(Items listed in a dataset)

• • •

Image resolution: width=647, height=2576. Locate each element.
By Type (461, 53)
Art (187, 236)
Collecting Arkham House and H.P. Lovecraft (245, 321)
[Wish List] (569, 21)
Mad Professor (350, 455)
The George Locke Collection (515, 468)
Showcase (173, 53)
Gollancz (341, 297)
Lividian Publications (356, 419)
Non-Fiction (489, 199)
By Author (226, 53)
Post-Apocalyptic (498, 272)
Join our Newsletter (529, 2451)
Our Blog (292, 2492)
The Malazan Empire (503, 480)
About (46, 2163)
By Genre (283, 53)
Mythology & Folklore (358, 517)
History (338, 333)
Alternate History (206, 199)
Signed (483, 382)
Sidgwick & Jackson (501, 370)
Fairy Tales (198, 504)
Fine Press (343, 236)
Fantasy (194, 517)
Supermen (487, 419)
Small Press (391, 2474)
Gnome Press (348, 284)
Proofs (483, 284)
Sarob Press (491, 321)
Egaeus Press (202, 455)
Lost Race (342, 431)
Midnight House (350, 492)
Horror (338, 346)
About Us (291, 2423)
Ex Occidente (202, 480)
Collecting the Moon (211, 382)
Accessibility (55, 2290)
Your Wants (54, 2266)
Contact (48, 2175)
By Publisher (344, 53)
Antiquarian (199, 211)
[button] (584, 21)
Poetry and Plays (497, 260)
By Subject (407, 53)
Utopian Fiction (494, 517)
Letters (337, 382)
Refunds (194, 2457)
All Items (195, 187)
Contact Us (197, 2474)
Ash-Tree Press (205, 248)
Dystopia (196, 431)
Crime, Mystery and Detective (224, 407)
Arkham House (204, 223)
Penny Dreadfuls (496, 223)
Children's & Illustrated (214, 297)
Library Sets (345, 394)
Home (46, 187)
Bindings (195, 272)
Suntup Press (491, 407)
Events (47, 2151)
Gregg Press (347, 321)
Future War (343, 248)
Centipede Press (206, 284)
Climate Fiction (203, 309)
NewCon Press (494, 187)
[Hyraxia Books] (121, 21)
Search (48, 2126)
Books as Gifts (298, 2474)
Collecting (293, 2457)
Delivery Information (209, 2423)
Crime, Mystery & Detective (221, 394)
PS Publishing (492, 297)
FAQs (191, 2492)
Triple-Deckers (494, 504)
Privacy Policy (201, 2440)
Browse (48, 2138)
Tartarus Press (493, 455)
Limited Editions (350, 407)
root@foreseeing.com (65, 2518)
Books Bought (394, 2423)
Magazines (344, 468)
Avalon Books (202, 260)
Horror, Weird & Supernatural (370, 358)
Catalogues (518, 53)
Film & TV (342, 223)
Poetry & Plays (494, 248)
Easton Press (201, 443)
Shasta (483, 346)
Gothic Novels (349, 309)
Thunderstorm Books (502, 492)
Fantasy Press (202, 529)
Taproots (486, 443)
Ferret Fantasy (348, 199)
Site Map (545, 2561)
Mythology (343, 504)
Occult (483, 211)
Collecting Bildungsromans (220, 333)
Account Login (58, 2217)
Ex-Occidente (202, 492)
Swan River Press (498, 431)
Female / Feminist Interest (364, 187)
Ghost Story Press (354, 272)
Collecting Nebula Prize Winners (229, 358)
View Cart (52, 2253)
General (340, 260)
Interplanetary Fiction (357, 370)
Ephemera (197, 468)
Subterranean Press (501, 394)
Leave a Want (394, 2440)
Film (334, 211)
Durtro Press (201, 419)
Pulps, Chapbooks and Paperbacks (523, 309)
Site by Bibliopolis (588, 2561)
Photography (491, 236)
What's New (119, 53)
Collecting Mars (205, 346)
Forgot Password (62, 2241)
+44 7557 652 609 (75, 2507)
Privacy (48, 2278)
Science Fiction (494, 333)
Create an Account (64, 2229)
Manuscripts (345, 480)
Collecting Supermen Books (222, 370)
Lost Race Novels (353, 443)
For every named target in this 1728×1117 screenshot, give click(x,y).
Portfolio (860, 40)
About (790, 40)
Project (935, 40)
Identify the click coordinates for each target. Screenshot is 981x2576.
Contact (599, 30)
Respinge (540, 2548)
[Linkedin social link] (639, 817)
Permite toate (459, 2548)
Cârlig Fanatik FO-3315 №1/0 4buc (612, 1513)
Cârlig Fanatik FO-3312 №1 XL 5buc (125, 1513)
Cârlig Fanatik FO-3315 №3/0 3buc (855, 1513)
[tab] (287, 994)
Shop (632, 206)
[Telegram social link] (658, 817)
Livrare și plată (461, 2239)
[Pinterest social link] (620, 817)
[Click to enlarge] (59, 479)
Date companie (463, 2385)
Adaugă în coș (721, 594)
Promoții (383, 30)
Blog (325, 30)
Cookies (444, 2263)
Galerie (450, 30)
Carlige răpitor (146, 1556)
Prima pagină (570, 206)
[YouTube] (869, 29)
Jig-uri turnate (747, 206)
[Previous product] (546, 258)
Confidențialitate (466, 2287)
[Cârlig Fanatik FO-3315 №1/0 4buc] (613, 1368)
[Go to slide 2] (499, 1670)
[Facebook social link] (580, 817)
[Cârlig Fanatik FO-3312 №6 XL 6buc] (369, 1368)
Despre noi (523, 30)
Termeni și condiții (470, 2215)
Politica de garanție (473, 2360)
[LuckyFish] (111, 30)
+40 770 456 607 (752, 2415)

• • •

Beginning at the line above with "Taproots (486, 443)" and finishing at the line with "Confidențialitate (466, 2287)", return each line exactly and return nothing else.

Taproots (486, 443)
Ferret Fantasy (348, 199)
Site Map (545, 2561)
Mythology (343, 504)
Occult (483, 211)
Collecting Bildungsromans (220, 333)
Account Login (58, 2217)
Ex-Occidente (202, 492)
Swan River Press (498, 431)
Female / Feminist Interest (364, 187)
Ghost Story Press (354, 272)
Collecting Nebula Prize Winners (229, 358)
View Cart (52, 2253)
General (340, 260)
Interplanetary Fiction (357, 370)
Ephemera (197, 468)
Subterranean Press (501, 394)
Leave a Want (394, 2440)
Film (334, 211)
Durtro Press (201, 419)
Pulps, Chapbooks and Paperbacks (523, 309)
Site by Bibliopolis (588, 2561)
Photography (491, 236)
What's New (119, 53)
Collecting Mars (205, 346)
Forgot Password (62, 2241)
+44 7557 652 609 (75, 2507)
Privacy (48, 2278)
Science Fiction (494, 333)
Create an Account (64, 2229)
Manuscripts (345, 480)
Collecting Supermen Books (222, 370)
Lost Race Novels (353, 443)
For every named target in this 1728×1117 screenshot, give click(x,y).
Portfolio (860, 40)
About (790, 40)
Project (935, 40)
Identify the click coordinates for each target. Screenshot is 981x2576.
Contact (599, 30)
Respinge (540, 2548)
[Linkedin social link] (639, 817)
Permite toate (459, 2548)
Cârlig Fanatik FO-3315 №1/0 4buc (612, 1513)
Cârlig Fanatik FO-3312 №1 XL 5buc (125, 1513)
Cârlig Fanatik FO-3315 №3/0 3buc (855, 1513)
[tab] (287, 994)
Shop (632, 206)
[Telegram social link] (658, 817)
Livrare și plată (461, 2239)
[Pinterest social link] (620, 817)
[Click to enlarge] (59, 479)
Date companie (463, 2385)
Adaugă în coș (721, 594)
Promoții (383, 30)
Blog (325, 30)
Cookies (444, 2263)
Galerie (450, 30)
Carlige răpitor (146, 1556)
Prima pagină (570, 206)
[YouTube] (869, 29)
Jig-uri turnate (747, 206)
[Previous product] (546, 258)
Confidențialitate (466, 2287)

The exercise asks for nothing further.